Imperial News

Forecasting future global temperatures

by Emma Critchley

A discussion of recent data from the Met Office on future global temperatures by Professor Sir Brian Hoskins, Grantham Institute Director.

The current news item that the Met Office now predicts no global warming in the period up to 2017 is based on the latest 5-year forecast run with their new climate model. Such forecasts are at the frontiers of the subject and form part of a research programme in this area in the Met Office and elsewhere. The present level of scientific knowledge related to such forecasts is not high enough that they can be considered to be predictions.

However they are certainly interesting as they are performed with a very good model that includes the expected increase in greenhouse gases, small changes in solar radiation and the runs are started with our best knowledge of the current state of the ocean as well as other parts of the climate system.

The graph below, taken from the Met Office web site, shows up to 2011 the actual temperatures in black, the average of their results starting from times at 5-year intervals in the past in white, and the range of these in red. For the future period up to 2017 the mean of the model results and their range is shown in blue.

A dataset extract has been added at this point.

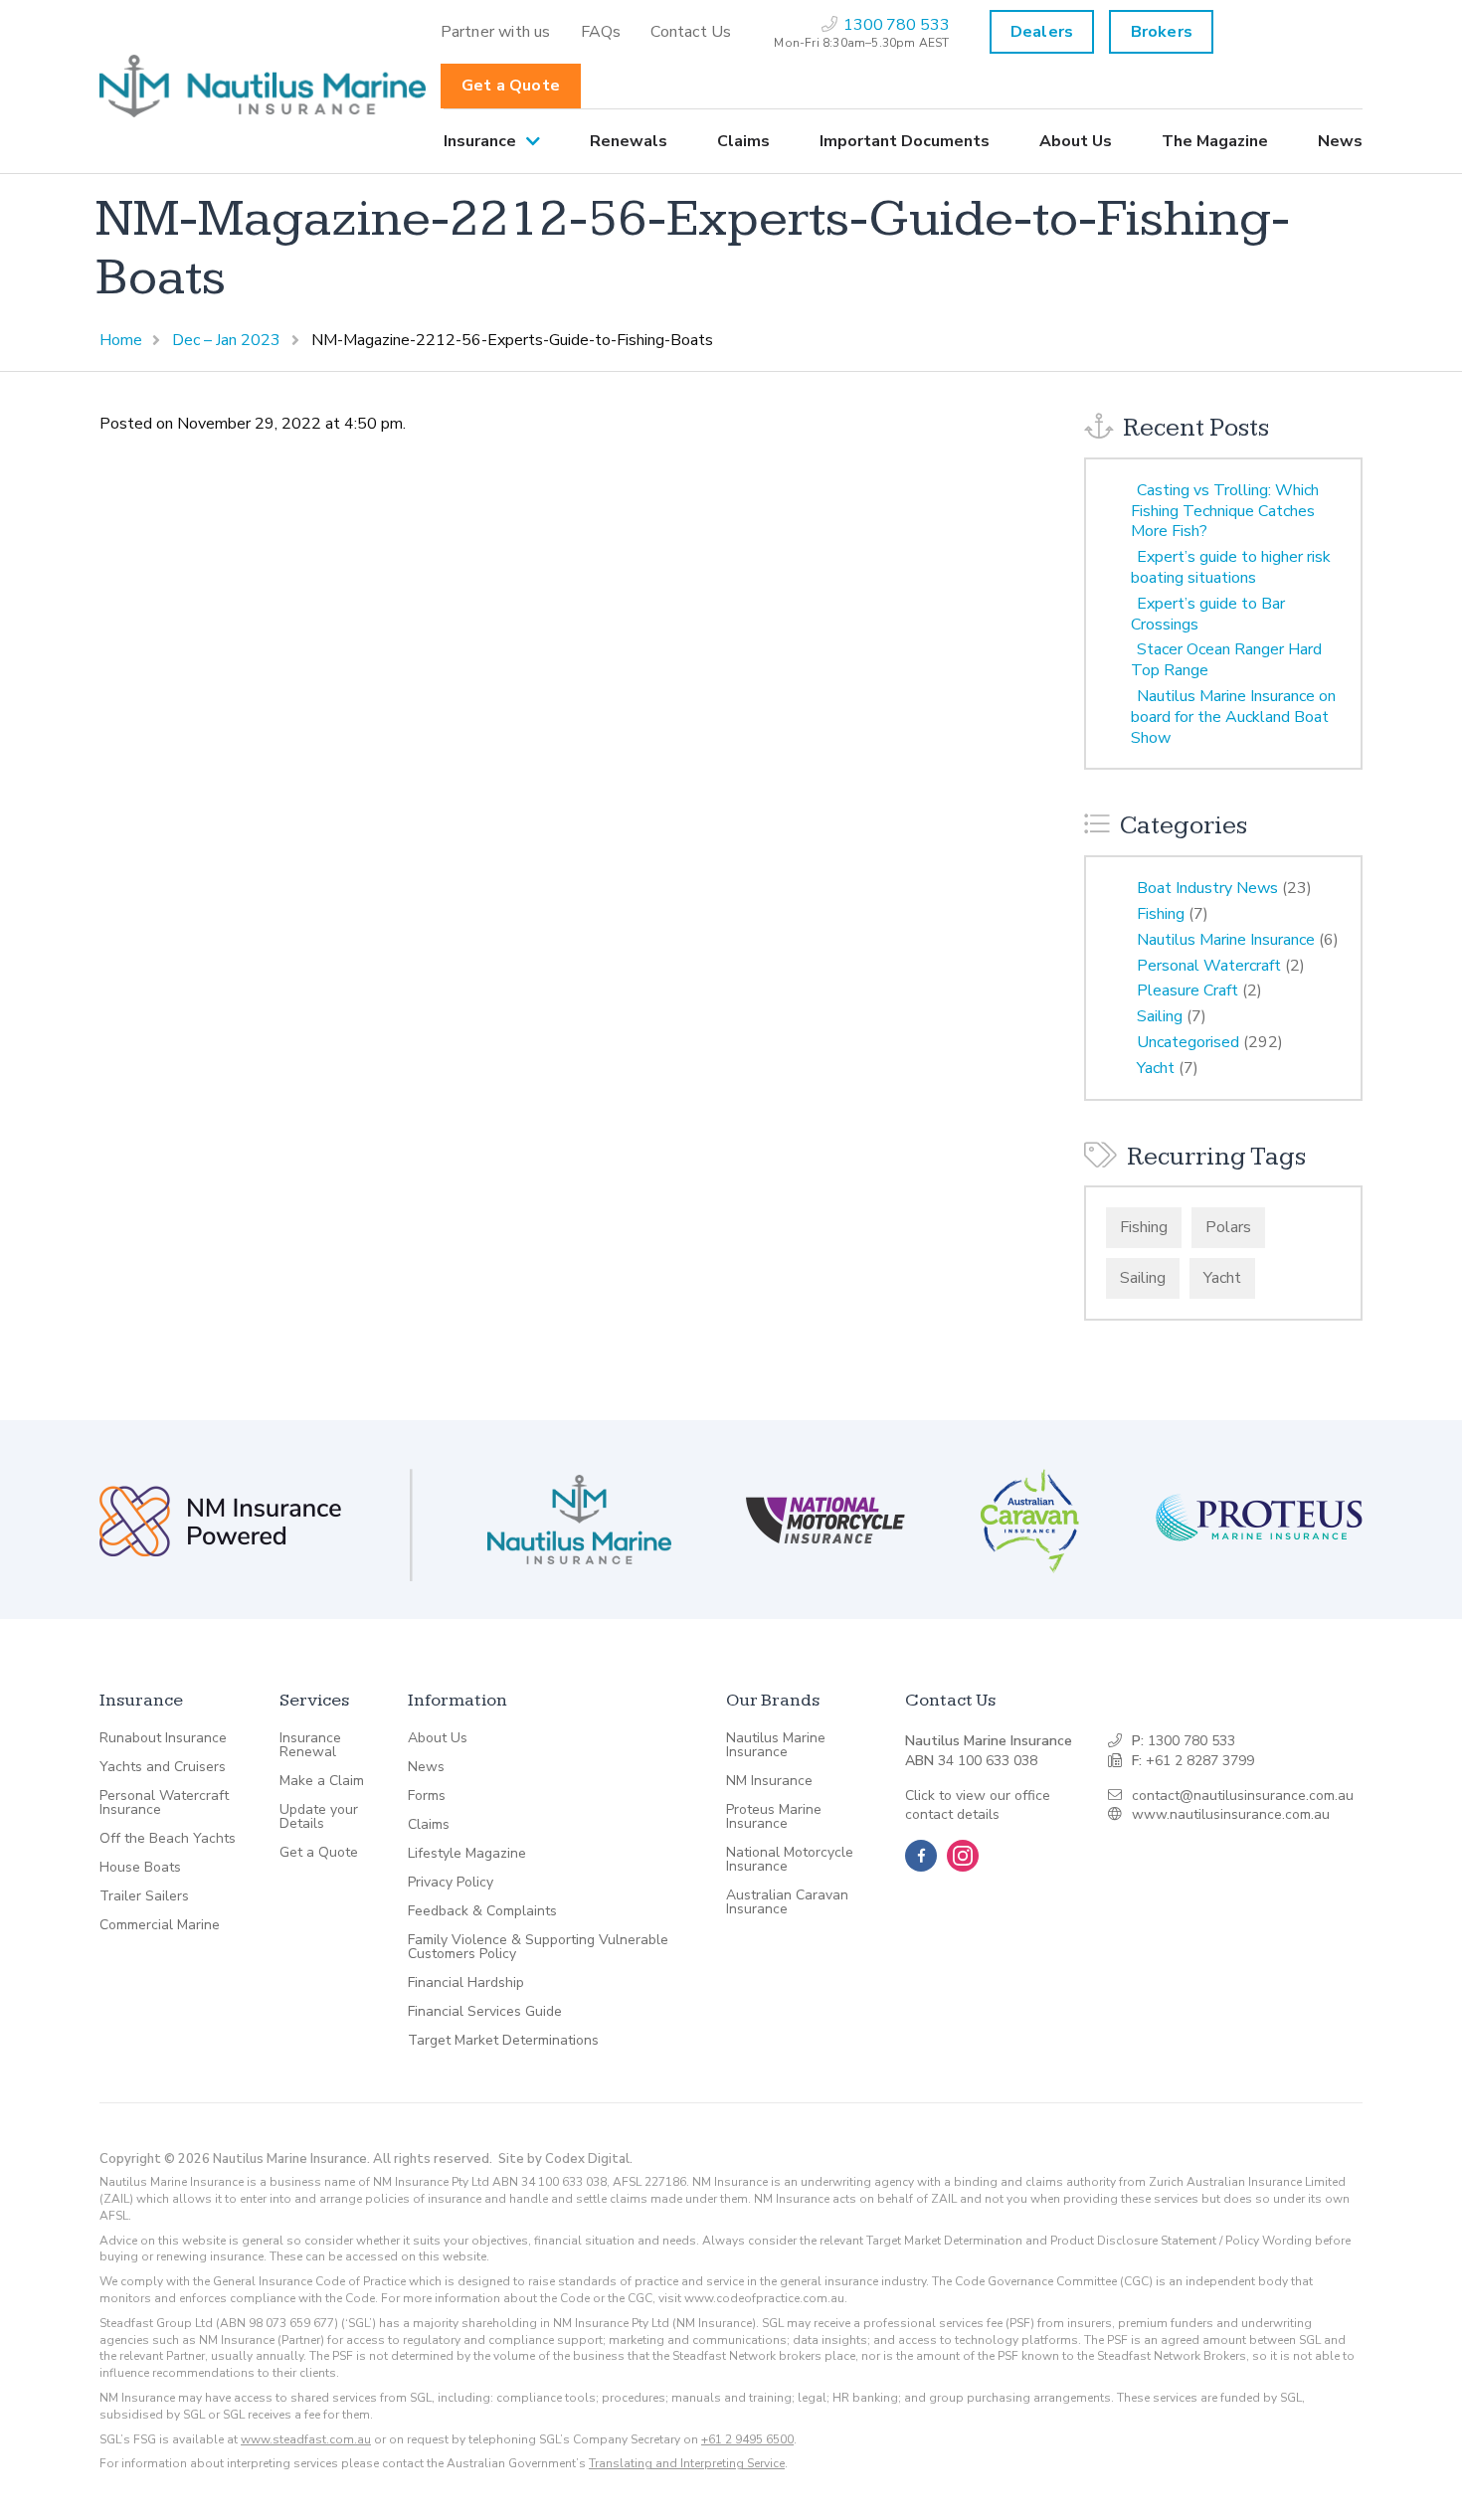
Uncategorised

Met Office global temperatures

Many runs of the model are performed. The average of them (shown in the thick blue line) indicates a level of global warmth comparable to that in the warmest years since 1998. This has been interpreted as an expectation of no warming from 1998 until 2017. However a number of aspects should be noted:

  • Half the years in the period to 2017 would be expected to be at new record global temperatures according to the model
  • Smoothing the temperature record, both the past and the model mean, on a multi-decadal time-scale would still show a world warming continuously up to 2017
  • The rapid increase in temperature in the 1990s and the more recent levelling off are consistent with mathematical analyses that describe the record as a mixture of a trend and multi-decadal variability (MDV). In times when the MDV gives warming then the total warming is large. At other times, such as now, when the MDV gives cooling then the total warming is small. When the MDV starts to give warming again a period of rapid warming can be expected.